1:10 p.m. ET, April 19, 2020

Michigan governor responds to criticism over stay-at-home order

From CNN's Artemis Moshtaghian

CNN
CNN

Michigan Gov. Gretchen Whitmer responded to criticism about how detailed and specific the state's stay-home orders.

"You know my stay-home order is one of the nation's more conservative, but the fact of the matter is, it's working. We are seeing the curve start to flatten. And that means we're saving lives," Whitmer told CNN today. "Who among us wouldn’t rather forgo jet skiing or boating right now if its going to save your grandparent or your neighbors life and that’s precisely what the tradeoff is at the moment."
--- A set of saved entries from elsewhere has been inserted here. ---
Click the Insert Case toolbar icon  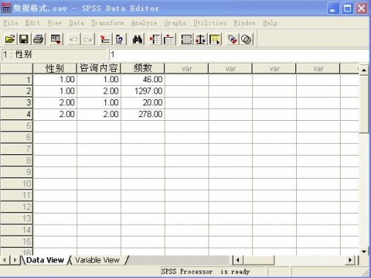coord(155,39)
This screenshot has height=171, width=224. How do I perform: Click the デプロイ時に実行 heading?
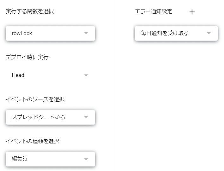tap(27, 57)
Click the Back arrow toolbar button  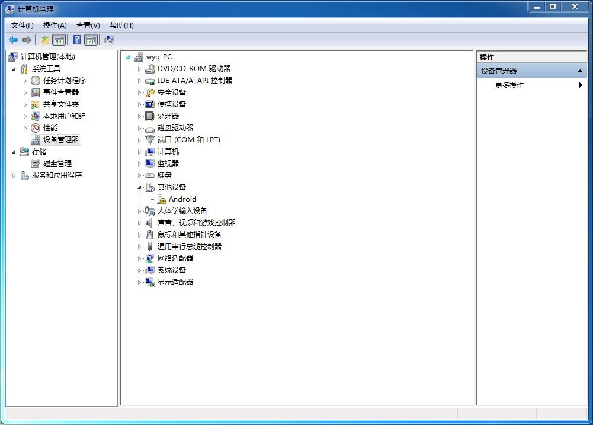[x=12, y=40]
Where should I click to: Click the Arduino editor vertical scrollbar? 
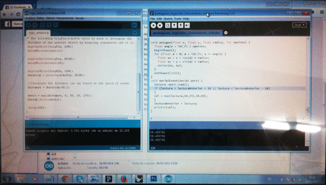tap(139, 91)
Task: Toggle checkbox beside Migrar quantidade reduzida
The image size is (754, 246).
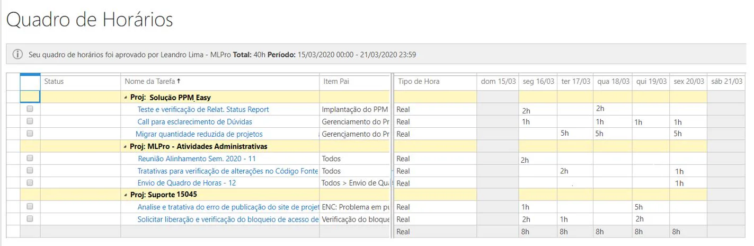Action: pos(30,133)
The democratic governor extended Michigan’s stay-home order through April 30. The stringent order includes restrictions like prohibiting most people from traveling between residences unless they're taking care of a relative or dropping off a child.

When asked whether Michigan has enough tests, Whitmer said, “governors are doing the best we can with what we got. We could use some assistance to make sure the supply chain issues are addressed and we can do the robust testing that every epidemiologist in our country tells you is essential as we prepare to think about reengaging sectors of our economy.”
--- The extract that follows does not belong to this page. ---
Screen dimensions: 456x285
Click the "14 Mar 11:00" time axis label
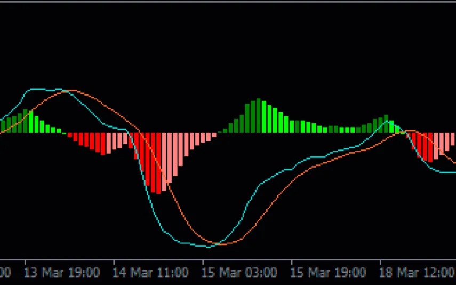(x=151, y=273)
Some context: Whitmer said Michigan has the third highest death count in the country and is the 10th largest state, she told CNN.

“This means we have a uniquely hard issue here because it’s disproportionately hurting our state and that’s why we need to take a uniquely aggressive action to protect people," she said.

12:46 p.m. ET, April 19, 2020

New York to start "aggressive" antibody testing, governor says

From CNN's Kristina Sgueglia

State of New York
State of New York

New York state will undertake the “most aggressive” statewide antibody testing survey in the nation over the next week, according to Gov. Andrew Cuomo.

Cuomo said they will sample thousands of people across the state to find out if they have antibodies.

“That will tell us for the first time what percent of the population actually has had the coronavirus and is now at least short term immune to the virus," he said.

“This will be the first true snapshot of what we’re really dealing with," Cuomo added.

The New York State Department of Health will be running the tests over the next week.

The state will have to work with the White House to assist with the supply chain and coordinate private labs, Cuomo said.

12:36 p.m. ET, April 19, 2020

"This is halftime" in the coronavirus battle, New York governor says

From CNN's Elise Hammond

State of New York
State of New York

Gov. Andrew Cuomo said "this is only halftime" in the battle against the coronavirus pandemic in New York.

The governor said at his daily press conference today that the battle has not been won yet and any plan to reopen the economy has to be based on data and testing.

Cuomo said New York needs to learn from this experience and focus on rebuilding.

"Let's take these lessons forward and how do we build back better than before," Cuomo said. "We have to open for a better future than we have ever had. We have to learn from this."

Cuomo said the second phase of the state's plan to reopen the economy will require New Yorkers to do no harm, be smarter and develop new testing and learn the lessons to build back better.

Cuomo also thanked the 95,000 medical professionals from inside and outside the state that have helped with coronavirus response efforts, saying it reminds him of the help the state received after 9/11.

He said just as it did then, the support gives us “confidence” that “were not in it alone.”

Cuomo has spoken to Massachusetts Gov. Charlie Baker and told him that if they have to scramble, New York is going to “be there for you.”

New York has identified 400 ventilators to bring over to Massachusetts “on 24 hours notice” should they need it, Cuomo said.